Looking back now at Peter Schmidt's work, I find myself thinking "This
looks very contemporary" and "How did he cover this much territory
this quickly?" And, inevitably, I ask "Why didn't anyone really
notice?"
Well, I know that the 'neglected genius' is a mythical character. It's
very unusual for real talent to be completely ignored. Peter was a real
talent, and he was not completely ignored. Instead, he was regarded as
something of an interesting curiosity, even a gifted eccentric, but certainly
somebody at the margins of culture rather than at its centre. However,
even in the few years since his death, there has been a major shift of
values in the painting world. One of the results of this has been, in my
opinion, to relocate Peter's work: it now looks very prophetic.
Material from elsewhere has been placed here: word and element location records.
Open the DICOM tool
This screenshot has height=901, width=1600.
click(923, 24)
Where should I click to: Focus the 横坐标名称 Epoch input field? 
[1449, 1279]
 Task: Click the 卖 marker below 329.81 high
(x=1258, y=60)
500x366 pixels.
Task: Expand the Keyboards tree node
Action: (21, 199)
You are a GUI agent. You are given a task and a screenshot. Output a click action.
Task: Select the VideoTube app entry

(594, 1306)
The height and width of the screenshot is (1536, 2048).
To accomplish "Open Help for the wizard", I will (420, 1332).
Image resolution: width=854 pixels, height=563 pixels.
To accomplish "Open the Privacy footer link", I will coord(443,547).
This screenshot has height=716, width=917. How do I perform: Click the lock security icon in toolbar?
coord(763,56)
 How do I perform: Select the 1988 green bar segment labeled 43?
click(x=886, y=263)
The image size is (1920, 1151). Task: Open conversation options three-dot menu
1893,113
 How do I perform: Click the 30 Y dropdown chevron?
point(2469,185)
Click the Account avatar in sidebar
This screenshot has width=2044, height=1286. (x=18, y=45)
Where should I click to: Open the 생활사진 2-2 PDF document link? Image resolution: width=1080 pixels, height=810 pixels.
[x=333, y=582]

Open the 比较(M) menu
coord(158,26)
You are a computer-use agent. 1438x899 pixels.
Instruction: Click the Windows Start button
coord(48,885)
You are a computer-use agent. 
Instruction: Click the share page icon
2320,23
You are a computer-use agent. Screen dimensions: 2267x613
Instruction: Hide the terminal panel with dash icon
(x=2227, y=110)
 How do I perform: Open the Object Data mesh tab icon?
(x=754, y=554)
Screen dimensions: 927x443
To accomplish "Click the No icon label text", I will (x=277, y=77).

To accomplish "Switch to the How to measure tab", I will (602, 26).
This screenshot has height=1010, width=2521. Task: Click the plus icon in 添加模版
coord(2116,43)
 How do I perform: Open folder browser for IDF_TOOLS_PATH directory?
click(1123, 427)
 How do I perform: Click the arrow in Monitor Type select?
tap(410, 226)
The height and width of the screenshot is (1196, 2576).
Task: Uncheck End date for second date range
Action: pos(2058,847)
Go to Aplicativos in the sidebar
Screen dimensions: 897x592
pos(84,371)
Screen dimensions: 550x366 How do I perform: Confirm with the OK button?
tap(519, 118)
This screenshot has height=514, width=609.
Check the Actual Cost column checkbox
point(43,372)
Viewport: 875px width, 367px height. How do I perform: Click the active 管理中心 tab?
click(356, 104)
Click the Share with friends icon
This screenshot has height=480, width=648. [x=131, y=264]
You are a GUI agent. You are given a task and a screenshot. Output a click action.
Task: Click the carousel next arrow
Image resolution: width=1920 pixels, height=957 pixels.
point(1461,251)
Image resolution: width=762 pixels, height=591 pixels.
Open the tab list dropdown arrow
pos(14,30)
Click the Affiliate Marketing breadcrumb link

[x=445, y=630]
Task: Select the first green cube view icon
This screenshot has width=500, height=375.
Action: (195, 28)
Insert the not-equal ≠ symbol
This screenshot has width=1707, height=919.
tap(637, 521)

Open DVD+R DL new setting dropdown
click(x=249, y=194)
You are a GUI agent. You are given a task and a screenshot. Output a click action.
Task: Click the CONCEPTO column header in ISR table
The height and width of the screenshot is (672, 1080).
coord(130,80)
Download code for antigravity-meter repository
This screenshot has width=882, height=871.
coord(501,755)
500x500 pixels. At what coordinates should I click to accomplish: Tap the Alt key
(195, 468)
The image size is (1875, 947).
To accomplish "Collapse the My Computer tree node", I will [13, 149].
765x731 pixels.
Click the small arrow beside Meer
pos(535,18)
Perhaps this reassessment wouldn't have made much difference to Peter
anyway. For someone who watched many conspicuously lesser talents rise
to positions of respect and influence, he was remarkably free of envy.
His work was very much a personal inquiry, a continuous questioning of
deeper and deeper assumptions, a delight in finding himself in new territory
without answers, and thus innocent. We are always innocent, unless, from
laziness or for convenience, we decide to overlook the novelty of the moment,
this particular now. It seemed to me that Peter was more capable than anybody
else I have ever known of following that understanding through in his actions.
He was always alert to those little byways of thought that might open out
onto whole new vistas,and he followed them with a quiet kind of courage
and with the very minimum
He wrote to me once, "In a roomful of shouting people, the one
who whispers becomes interesting." By the mid to late seventies, voices
were being raised. The streamlining of the art-world's selling machinery
and the general Schnabelization of artistic behaviour was in full cry.
Paintings and artistic egos were growing by the acre, and the business
of marketing them had crossed over into real estate.
Peter seemed to pay very little attention to this cacophony. His work
was changing too, becoming smaller, crisper, more alive. And as everyone
else seemed to be switching back to oils and canvas (the guarantee of "real
art.'),
Peter became fascinated by watercolours and paper (a certain sign
of dilettantism). In the short term, such an unfashionable decision firmly
located Peter among the Sunday painters. From today's perspective, that
assessment seems about 180 degrees off: his work is full of seeds, any
one of which could form the basis of a healthy artistic career (and many
of which probably have).
As with many good artists, one's admiration for Peter's work increases
with familiarity. To follow the threads that are woven through his work,
to watch the way that they cross and mesh with new threads and with older
ones picked up again is to see a graceful and brilliant dance in motion.
That this same pace and brilliance characterized his everyday life came,
at first, as something of a surprise. He never raised his voice.